▶ **SOURCE DATA**

********************

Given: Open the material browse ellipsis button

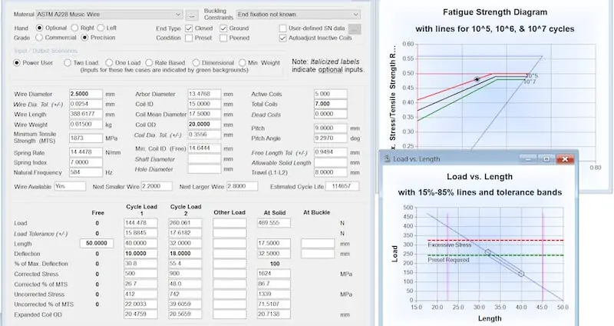Looking at the screenshot, I should (x=191, y=15).
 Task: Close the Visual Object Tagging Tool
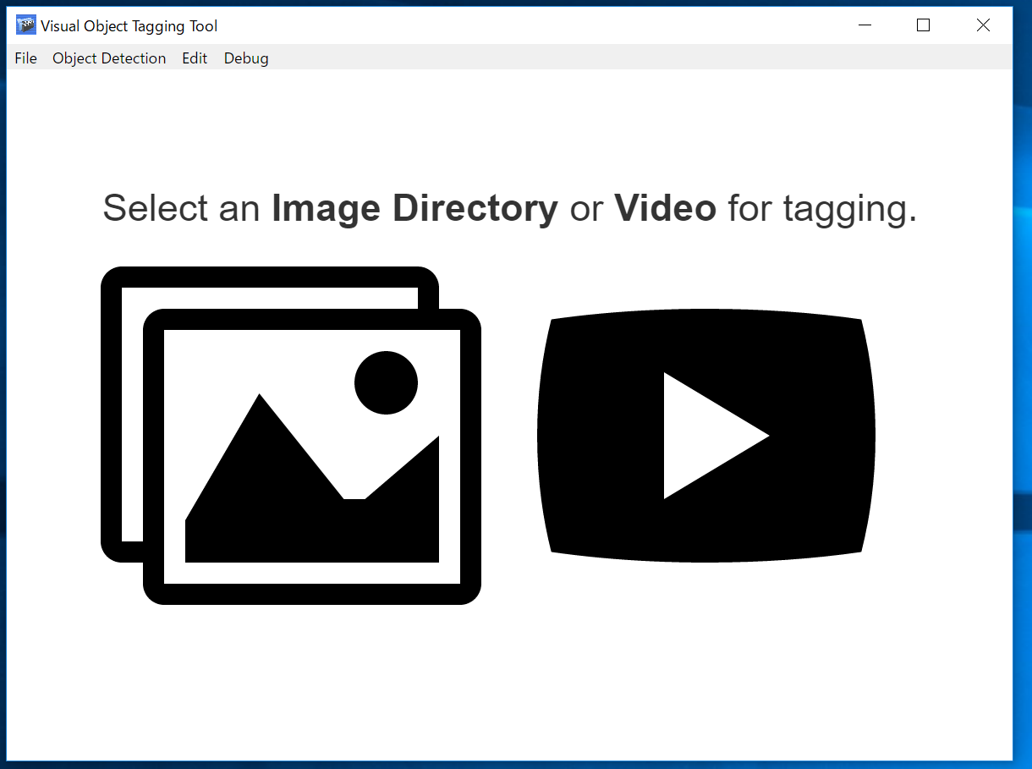983,25
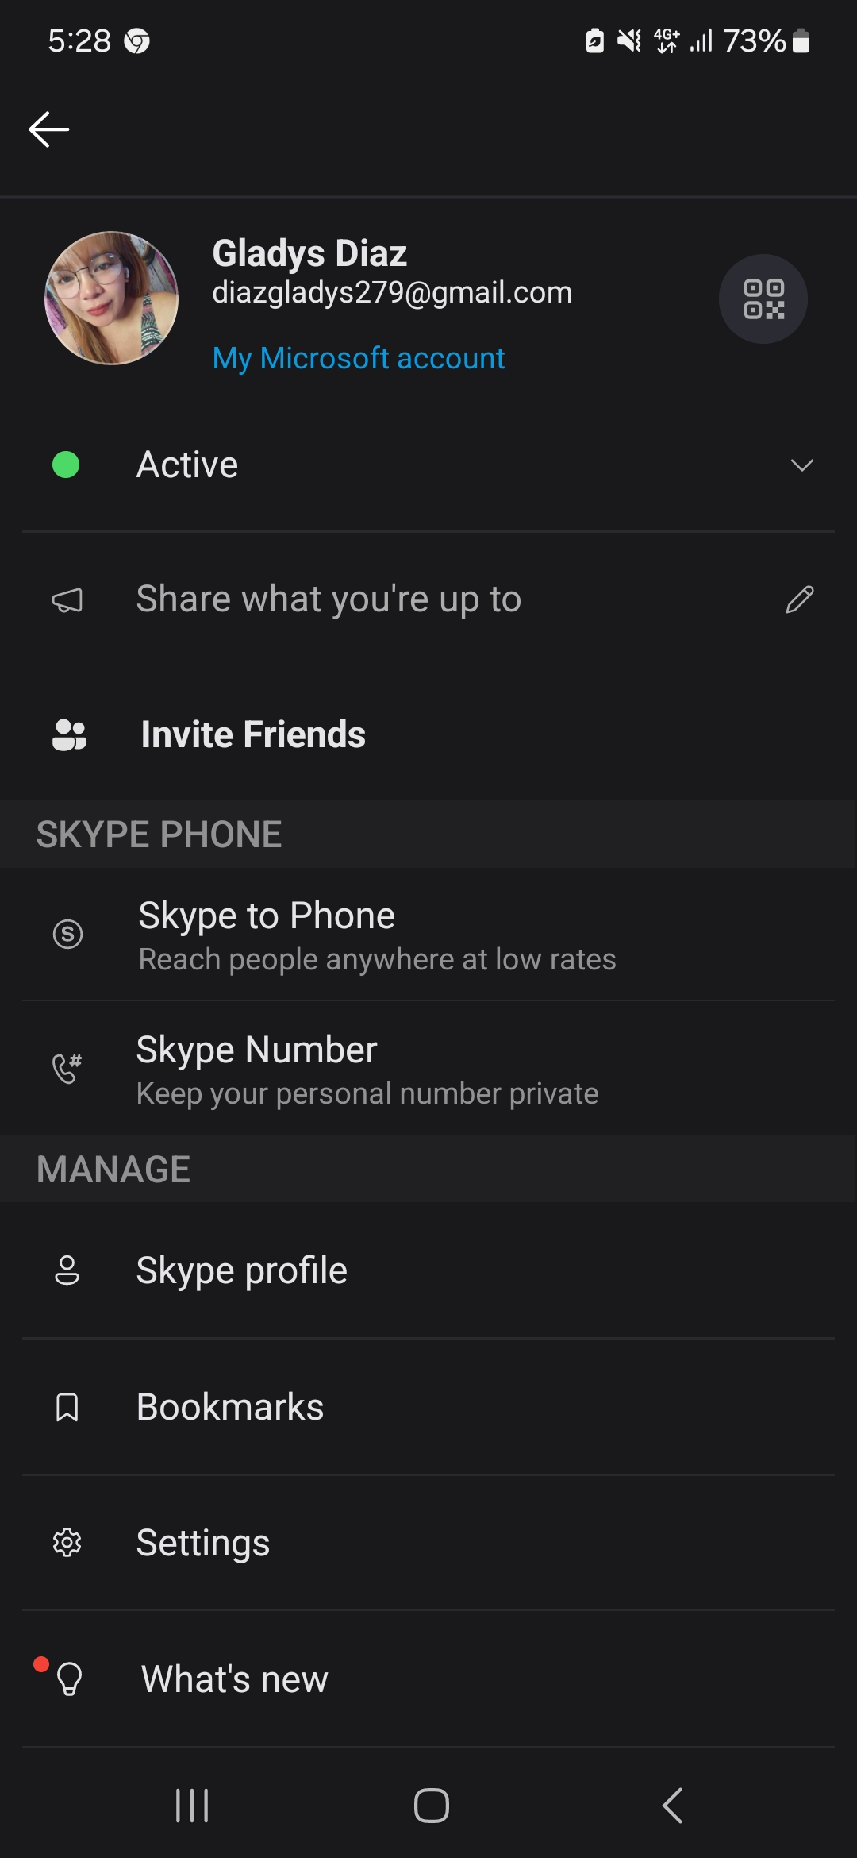The width and height of the screenshot is (857, 1858).
Task: Tap the Invite Friends people icon
Action: pos(69,734)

********************

Copy each entry exactly as written. Pictures do not belong in the copy.

▶ **TASK RESULT**
Given: Open the material browse ellipsis button

Looking at the screenshot, I should (x=191, y=15).
 Task: Close the Visual Object Tagging Tool
983,25
The width and height of the screenshot is (857, 1858).
Task: Tap the Invite Friends people icon
Action: pos(69,734)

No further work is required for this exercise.